The Golan Heights, 1968
(Incident that failed to appear in any newspaper or radio report: Three unarmed Arab men attempting to steal cattle were killed by an Israeli Army patrol)
Imagine you are a child with a brown crayon
and draw hills: Bump. Line. Bump. Another line.
Imagine you're a hawk, and circle those hills,
searching for rodents in the dry grass.
Imagine you're a bee in the busy season
probing daisies, larkspur, overwhelmed by poppies.
Here, winter is mud; spring, flowers; summer, prairie fire.
Imagine you are grown up to be a soldier
perched in a spy tower on a barren hill.
The hawk ignores you.
The flowers grow elsewhere.
The mud finds you, all right.
And now it's fall, a chill dry season unrelieved
by the bright birds of the lowlands, when on the flat places
tired cattle forage miles for their supper.
Some hard wind of war has swept
the tan stone villages bare.

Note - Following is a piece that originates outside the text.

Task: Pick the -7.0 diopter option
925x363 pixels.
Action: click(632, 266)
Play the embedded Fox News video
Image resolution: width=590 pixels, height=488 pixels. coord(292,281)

Herders of sheep and cattle,
artisans, bakers of flat breads, small traders,
people with long deep roots in the stony soil-
when war snapped them loose they blew all the way to Damascus.
There they wait, in camps behind tall wired fences,
for another great wind to blow them back again.
They wonder at how little they weigh in the world.
And their cattle-their milk and meat,
their very sandals to bear them over the rocks-
impervious to rumor, too dull to run,
after all outweigh their masters and remain at home.
But blown by the same fierce wind that tumbled the others,
new masters squat on the prairie.
Milder in the valley, gusts uprooted
only these lightweight ones, the young and thoughtless,
already halfway into the air with pride.
In the green nave of the valley, raised near the sound of waters,
surrounded by the fruit and flowers of their parents' toil,
these sprouts were haunted.
Always they peered at the highlands, felt watched and blind.
In the pride of their imaginations it was they
who would watch from the heights. In their hearts' calculus
all factors faded under the edge that overlooked them,
that frozen wave of rock, a step up in the world.
Toward what, or what the next step might be,
they couldn't see or care. When the wind came,
they spread wings of longing and coasted up.
Now they are here. They look down at their natal valleys,
around at stubble. The cattle are their cattle.
It was the space they conquered. They did not conquer
the people, never met, can't imagine them.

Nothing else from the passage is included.